Bernie Sanders and Joe Biden lead Democratic presidential nominees among registered Latino voters heading into the Feb. 22 Nevada caucuses, the first contest in a diverse state. Nationally, registered Latino voters favor any of the Democratic contenders over President Donald Trump by large margins, and rate health care and racism as significant concerns.
Those are some of the key findings from the latest Univision News poll led by Sergio Garcia-Rios, assistant professor of government at Cornell University.
The results showed Sanders leading other Democratic candidates with 33% support in Nevada and 30% nationally, followed by Biden at 22% and 21%, respectively. In head-to-head matchups with Trump, Michael Bloomberg also fared well in Nevada, with 78% planning on or leaning toward voting for him, second to Sanders’ 80% total.

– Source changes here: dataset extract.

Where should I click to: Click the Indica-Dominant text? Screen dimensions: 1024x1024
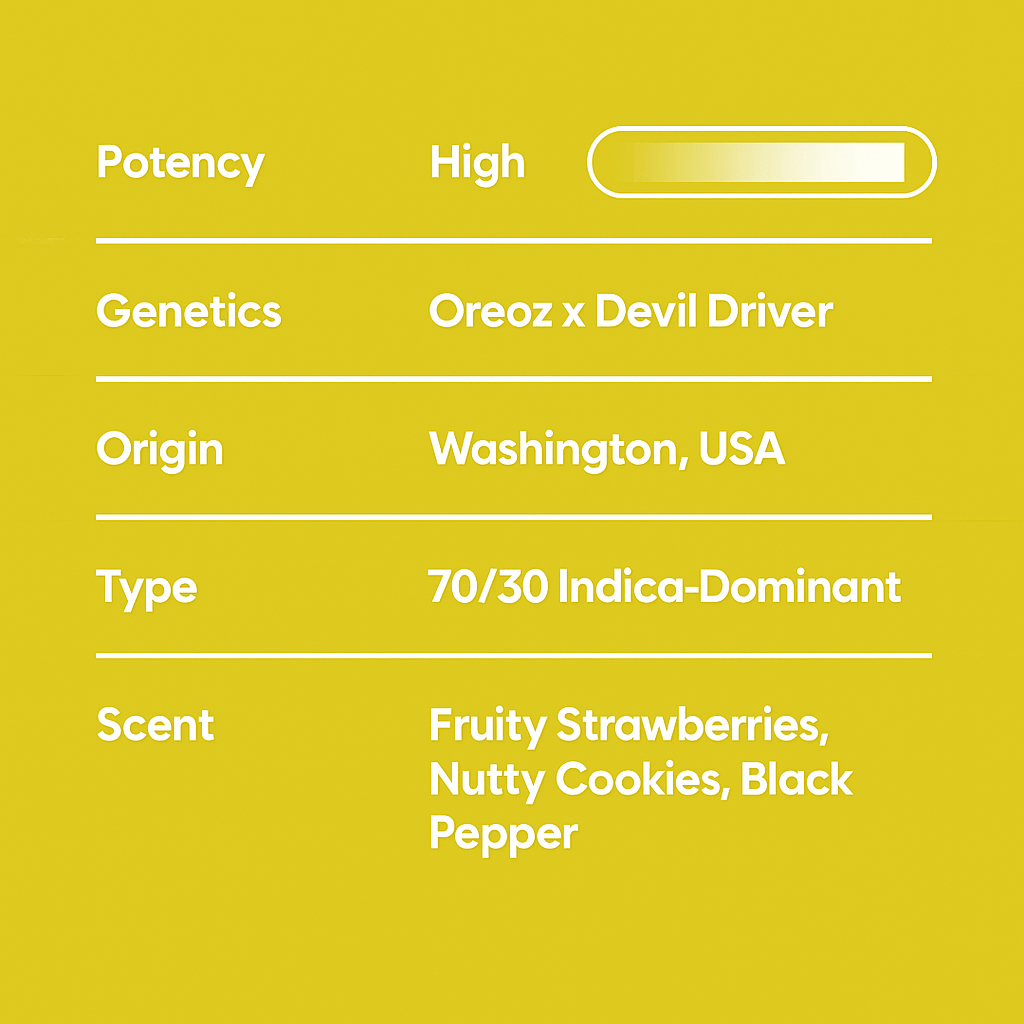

Four out of five Nevada respondents disapproved of Trump, with 60% “strongly” disapproving. Nationally, 73% disapproved of the president, 49% strongly. At the same time, Trump’s approval rating among Latinos rose from 22% to 27% since September.

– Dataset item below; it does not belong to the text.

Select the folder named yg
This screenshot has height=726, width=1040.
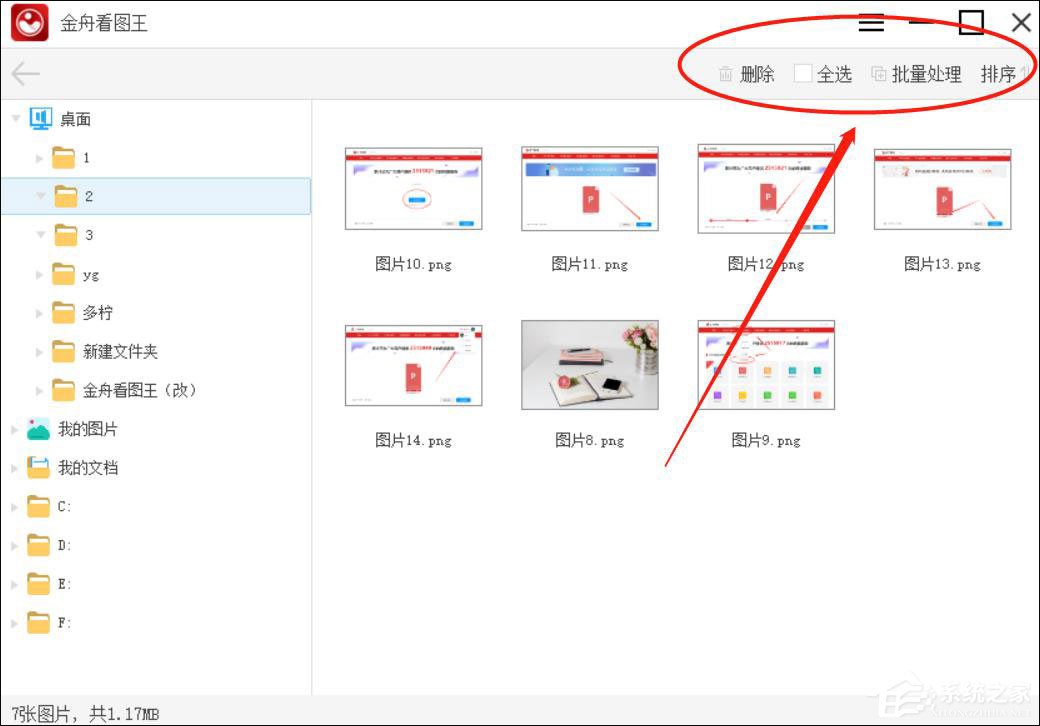[x=89, y=273]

Latinos this year are projected to be the largest racial or ethnic minority voting group for the first time with a record 32 million voters, according to the Pew Research Center. They make up nearly 20% of Nevada’s eligible voters, up from about 3% in Iowa and New Hampshire.
Latino voter turnout surged in the 2018 midterm elections, compared to four years earlier. If that trend continues, Garcia-Rios said, Latinos could potentially play a decisive role in battleground states such as Florida, Nevada, Ohio, Texas and Wisconsin.
“A big Latino turnout,” he said, “could have a big impact in the general election.”
Garcia-Rios, a self-described “fronterizo” who grew up in both Mexico and Texas, said he and Univision shared a desire to accurately capture Latino public opinion with a scientific and bipartisan approach.
Broader polls and exit polls, he said, often fail to reach representative samples of a diverse Latino population. Latinos’ varying geographic, generational and political backgrounds, he said, shape different attitudes across the country – more conservative in Florida, for example, than California.
“Being aware that it’s not monolithic, and being able to capture that full picture, is important to us,” said Garcia-Rios.
Garcia-Rios employs a hybrid approach that reaches out bilingually to potential voters by cellphone, landline telephone and online, confirming if they are registered voters. He writes the poll questions – seeking opinions on key issues as well as candidate preferences – and oversees the data analysis.
The new poll, produced in partnership the Latino Community Project, surveyed 1,000 registered Latino voters nationally and 306 in Nevada from Feb. 9-14. The margins of error were plus or minus 3.1 percentage points nationally and 5.6 percentage points in Nevada. Democratic primary preferences were asked of 667 respondents nationally and 210 in Nevada, with margins of error of plus or minus 3.8 percentage points and 6.7 percentage points, respectively.